Dakuras chases her down the stairs and into the hallway on the 27th floor, throws her onto the ground by her shirt and handcuffs her. “Janette, this is not how rational people act,” Dakuras says. “This is not normal.”
Bass was taken to Northwestern Memorial Hospital for a psychiatric evaluation, then transferred to another hospital and held against her will for what she recalled as a “couple days” before being released.
Normal
The Chicago Police Department handles over a hundred mental health-related incidents every day. Some end in arrests, some may lead to voluntary transport to medical facilities and some end with no action taken at all. But in recent years, data obtained by Invisible Institute and MindSite News shows officers are increasingly turning to a more controversial option: forced hospitalization, detaining people against their wishes at a hospital emergency room for a psychiatric evaluation.

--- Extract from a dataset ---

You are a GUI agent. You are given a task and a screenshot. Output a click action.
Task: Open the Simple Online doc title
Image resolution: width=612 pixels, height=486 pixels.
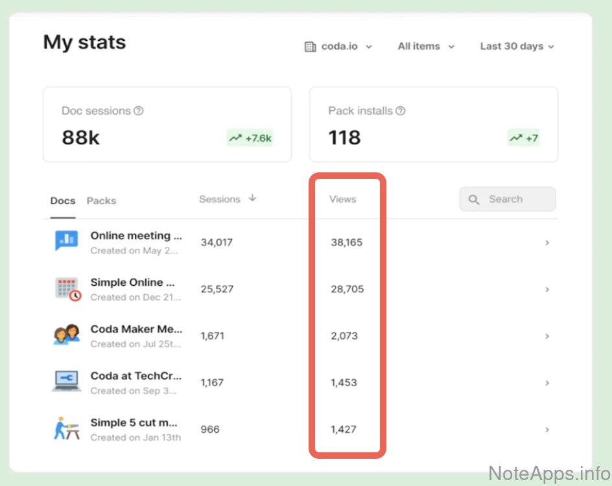(132, 283)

For more than two years, the two newsrooms obtained and analyzed data from the Chicago Police Department on its handling of mental health-related incidents. Between 2023 and 2024, the first years for which comprehensive data is available, the number of police-initiated hospitalizations increased from 1,764 to 2,319—an increase of more than 30 percent. During these years, more than 20% of mental health calls responded to by Chicago police resulted in an officer deciding to forcibly hospitalize someone.
In total, police have involuntarily hospitalized people for psychiatric reasons at least 6,700 times since 2021, according to the analysis. Chicago police officials did not respond to a list of questions about use of forced hospitalization.